Henzi: Trotz Plattfuss aufs Podest
Bei den Damen betrug Andrea Huser's Vorsprung im Ziel eine halbe Ewigkeit: Über 17 Minuten trennten sie von der Zweitplatzierten Daniela Louis, mehr als 18 Minuten von Petra Henzi. Letztere konnte zu Beginn das Tempo Huser's aber sehr wohl mitgehen ? allerdings nur bis zur ersten langen, sehr steinigen Abfahrt. Da schlug der Pannenteufel zu und zwang Petra Henzi zur eigenhändigen Reparatur des Plattens am Vorderrad. Danach startete Petra Henzi zu einer eindrücklichen Verfolgungsjagd, überholte noch Fahrerin um Fahrerin und erreichte das Ziel als Dritte. Weitere Plattfuss-Opfer waren die beiden Marathon-Spezialisten Pascal Cattin und Daniel Paradis, während der amtierende Marathon-Weltmeister Thomas Frischknecht an diesem Wochenende mit dem Swisspower-Team die Mannschaftswertung beim «Swisspower Gigathlon» für sich entschied.

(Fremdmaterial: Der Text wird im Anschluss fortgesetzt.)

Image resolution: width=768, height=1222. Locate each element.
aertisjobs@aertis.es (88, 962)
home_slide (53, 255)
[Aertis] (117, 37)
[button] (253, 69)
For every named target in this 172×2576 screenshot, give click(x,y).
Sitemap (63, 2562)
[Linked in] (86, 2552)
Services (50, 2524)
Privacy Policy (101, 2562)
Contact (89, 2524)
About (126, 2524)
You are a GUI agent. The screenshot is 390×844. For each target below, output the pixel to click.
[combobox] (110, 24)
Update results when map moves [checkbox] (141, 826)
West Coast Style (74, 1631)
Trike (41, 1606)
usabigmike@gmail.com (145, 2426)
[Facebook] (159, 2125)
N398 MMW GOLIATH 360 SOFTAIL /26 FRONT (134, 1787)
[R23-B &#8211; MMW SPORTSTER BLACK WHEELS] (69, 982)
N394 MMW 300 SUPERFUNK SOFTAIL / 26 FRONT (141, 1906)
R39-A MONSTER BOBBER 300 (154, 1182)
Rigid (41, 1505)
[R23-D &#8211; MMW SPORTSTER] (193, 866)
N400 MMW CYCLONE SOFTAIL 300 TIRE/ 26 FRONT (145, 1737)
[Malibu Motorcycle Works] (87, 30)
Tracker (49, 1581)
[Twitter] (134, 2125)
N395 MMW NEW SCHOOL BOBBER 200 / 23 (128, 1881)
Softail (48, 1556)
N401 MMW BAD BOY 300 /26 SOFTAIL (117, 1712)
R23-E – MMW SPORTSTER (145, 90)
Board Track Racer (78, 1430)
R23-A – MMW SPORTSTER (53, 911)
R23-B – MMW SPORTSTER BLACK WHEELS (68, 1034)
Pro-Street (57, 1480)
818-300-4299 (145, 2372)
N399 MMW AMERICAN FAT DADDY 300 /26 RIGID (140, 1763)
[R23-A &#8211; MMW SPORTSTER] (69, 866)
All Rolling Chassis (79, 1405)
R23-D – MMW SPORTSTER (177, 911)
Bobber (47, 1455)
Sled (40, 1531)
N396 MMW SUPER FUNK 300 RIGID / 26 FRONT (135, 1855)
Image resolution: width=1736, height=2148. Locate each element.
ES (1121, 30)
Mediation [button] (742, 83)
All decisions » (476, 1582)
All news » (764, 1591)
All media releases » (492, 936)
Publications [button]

Abschliessend muss gesagt werden, dass die Länge der Strecke nicht ganz dem entsprach, was als Bike-Marathon gilt: Von Seiten des Weltradsportverbandes UCI wird eine Siegerzeit nicht unter Viereinviertel Stunden verlangt. Johann Tschopp benötigte als Schnellster für die 72 Kilometer und 2800 Höhenmeter aber nur drei Stunden und vierzig Minuten. Das Bild der Siegerehrung zeigt übrigens Tschopp zuoberst auf dem Podest, zwischen Christof Bischof und Christian Heule ? scheint also ganz so, als ob der Espoirs-Meister damit auch zum offiziellen Schweizermeister gekrönt worden ist. Schliesslich sieht die UCI bei Marathons keine getrennte Wertung der U23-Fahrer vor.